Rejecting arsenic from copper ores
A process combining flotation, roasting and waste stabilisation may provide an economically viable and more environmentally friendly technique for exploiting untapped high-arsenic copper ore deposits.
Scientists at Australia’s Commonwealth Scientific and Industrial Research Organisation (CSIRO) say the results of the first techno-economic evaluation of the arsenic-reduction technology at laboratory-scale are encouraging and warrant further development.
Copper concentrators and smelters will feel the benefits, says Warren Bruckard, Research Program Leader for Mineral Processing and Agglomeration at CSIRO. ‘Under normal circumstances, when high-arsenic copper ores are processed, the arsenic is concentrated along with the copper. When these concentrates get to the smelter, the arsenic gets dispersed into the biosphere in various streams, causing concerns for smelter operators and the people who live around them.’
Smelter operators are therefore imposing stricter penalties on the amount of arsenic they will allow in the concentrates that feed them. Bruckard says generally anything above 2,000ppm is fined, while arsenic levels above 5,000ppm are not accepted.
‘Those limits will be coming down further, meaning concentrators who mine and beneficiate the copper ores have to either reduce the arsenic levels by blending high and low arsenic ores, or avoid mining some sections of the orebody,’ he says. ‘This is not sustainable in the long term.’
The CSIRO technique introduces another flotation step in the flowsheet after the primary stage in which copper (and arsenic) are separated from the gangue minerals. This second stage exploits the differing pulp potentials at which copper and arsenic minerals float to find a ‘window’ of potential where separation can be achieved.
‘Each ore will have a different window depending on which copper and arsenic minerals are present,’ explains Bruckard.
The process produces separate low-arsenic and high-arsenic concentrates.
The low-arsenic substance can be sold off to smelters at no penalty, while the high-arsenic product is roasted at about 700ºC in a fluid bed reactor. The volatility of the arsenic ensures it is fumed off into a gas feed where, once cooled and oxidised, it precipitates into an arsenic oxide solid.
This material is then immobilised in a low temperature ceramic and is safe for disposal into the ground, claims Bruckard. ‘We can concentrate the arsenic into a small volume stream, so it is not just dispersed into the biosphere, but isolated, treated and stabilised.’
The calcine from the roast, meanwhile, is high in copper and can be smelted directly.
The preliminary techno-economic evaluation has revealed that, despite additional operational and capital costs, the process should lead to an AUS$0.6M/y increase in net revenue over the conventional processing route, due to a higher yield of copper concentrate.
The assessment is based on the assumption that the conventional method could produce a concentrate with a low enough arsenic level.
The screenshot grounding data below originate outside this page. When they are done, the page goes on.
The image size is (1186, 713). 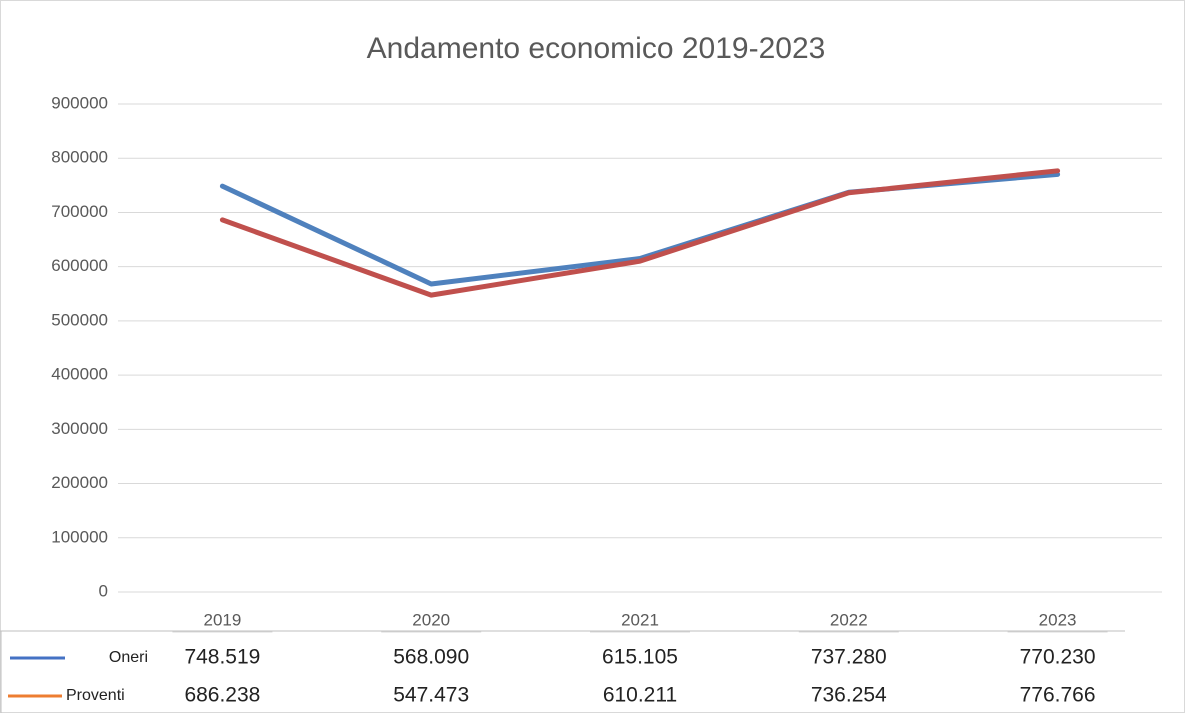 I want to click on x-tick-label: 2019, so click(x=222, y=620).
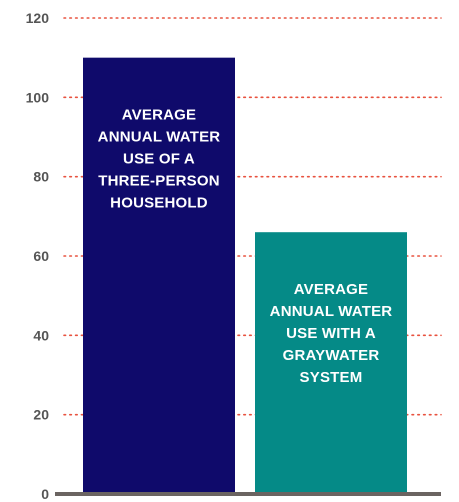  Describe the element at coordinates (41, 335) in the screenshot. I see `y-tick-label-40: 40` at that location.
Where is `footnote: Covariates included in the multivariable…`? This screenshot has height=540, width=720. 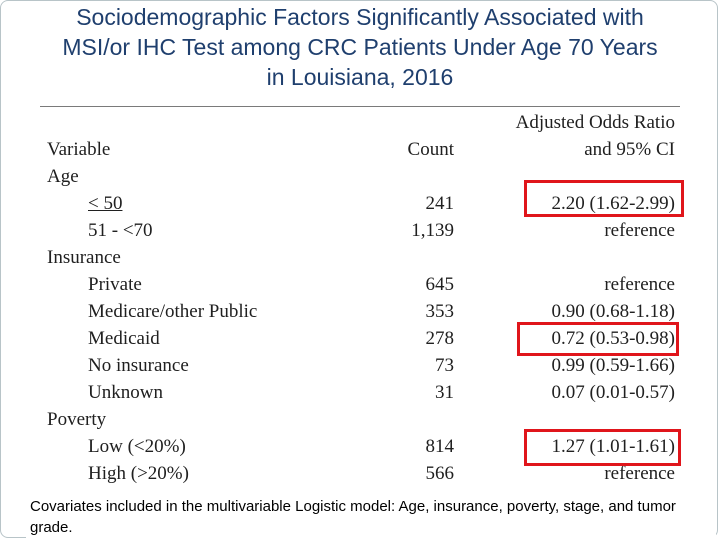 footnote: Covariates included in the multivariable… is located at coordinates (371, 515).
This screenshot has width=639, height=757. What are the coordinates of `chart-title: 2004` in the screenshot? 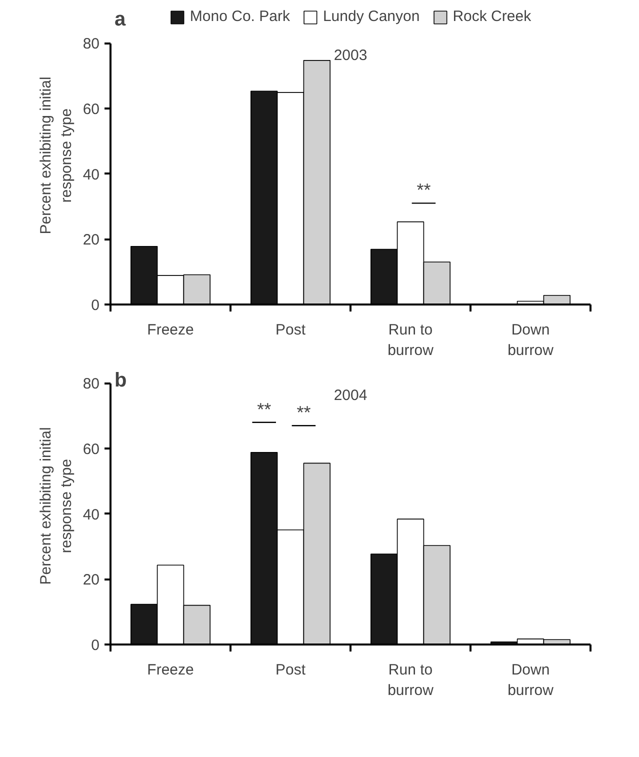 It's located at (351, 396).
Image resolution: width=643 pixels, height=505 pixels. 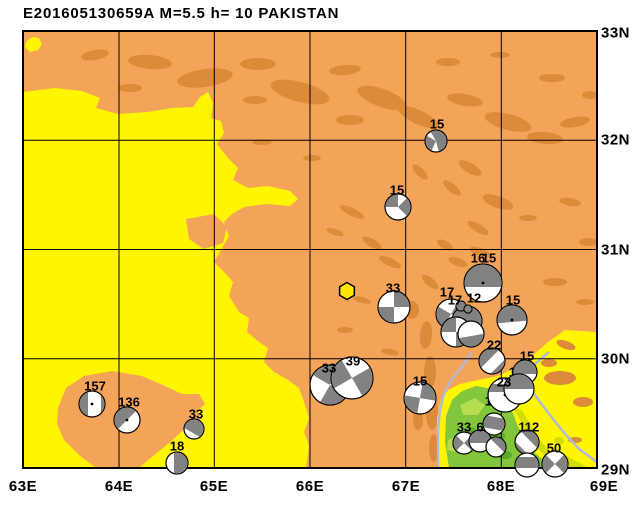 What do you see at coordinates (478, 258) in the screenshot?
I see `depth-label: 16` at bounding box center [478, 258].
For a high arsenic orebody that cannot be mined and processed in this way at present, the economic and environmental benefits of the new flowsheet increase further.
The team at CSIRO is now leading a project on this that is managed by AMIRA, an independent association of mineral companies, headquartered in Melbourne, Australia. Anglo American Chile Ltd and Rio Tinto are sponsoring the programme.
The aim is to move the work to pilot scale, as well as improve fundamental understanding of the mechanisms at work and adapt the technology to other copper penalty elements such as bismuth and antimony. The researchers have also explored its use on nickel sulphide ores that are high in arsenic.